Teachers have felt the stress that comes with having to learn how to teach online while also staying safe themselves. There are countless concerns from teachers that have become prevalent due to this stress whether it be about students or about teaching.

“​The stress has been a lot, and I can’t lie,” special education teacher Angela Kellogg said. “I have a child at home who is remote learning as well, so balancing parenting and teaching has been a lot. There have been some tears in our house for sure, but each day we try to start fresh and just do the best we all can do.”

Teachers not only have families of their own, but they could also be struggling with maintaining their own mental health. Although schools are focusing on their students’ mental health, there is less of a focus on mental health for teachers. They are the ones who focus on the students’ mental health instead.

“It’s extremely hurtful to hear some people in the community comment about teachers having it so easy teaching from home,” one Metea teacher said, requesting not to be named in this story. “I take calls and emails late at night while still having all the responsibilities of a single parent and running a household. I do private Zooms when technically my workday should be over. I don’t mind doing all the new things needed for remote learning, but I wish others would truly see how hard teachers are really working and how difficult it has been to have so many new things thrown at us on a weekly basis.”

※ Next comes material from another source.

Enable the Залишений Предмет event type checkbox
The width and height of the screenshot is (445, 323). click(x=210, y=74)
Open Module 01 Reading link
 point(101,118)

Last month, teachers took a survey that was presented at a school board meeting regarding how teachers feel about returning to in-person learning. Based on the results, 51% of the teachers do not feel comfortable returning to in-person learning, 28% are neutral about the situation, and the remaining 20% do not have a problem with it.

“I feel like [the district administration] have asked about how they can help, but I do not feel they have used my responses or the responses of my colleagues to make an impactful change or provide needed support,” the teacher said. “I have reached the point in this whole transition where I just feel helpless. I feel as though I ask more questions than I receive answers.”

The administration has been trying to get more responsive to getting feedback to the teachers as best as possible. However, some teachers feel that they do not apply that response to change procedures for the teachers. The goal is so they can have a better school year in this new format, as well as feeling more confident.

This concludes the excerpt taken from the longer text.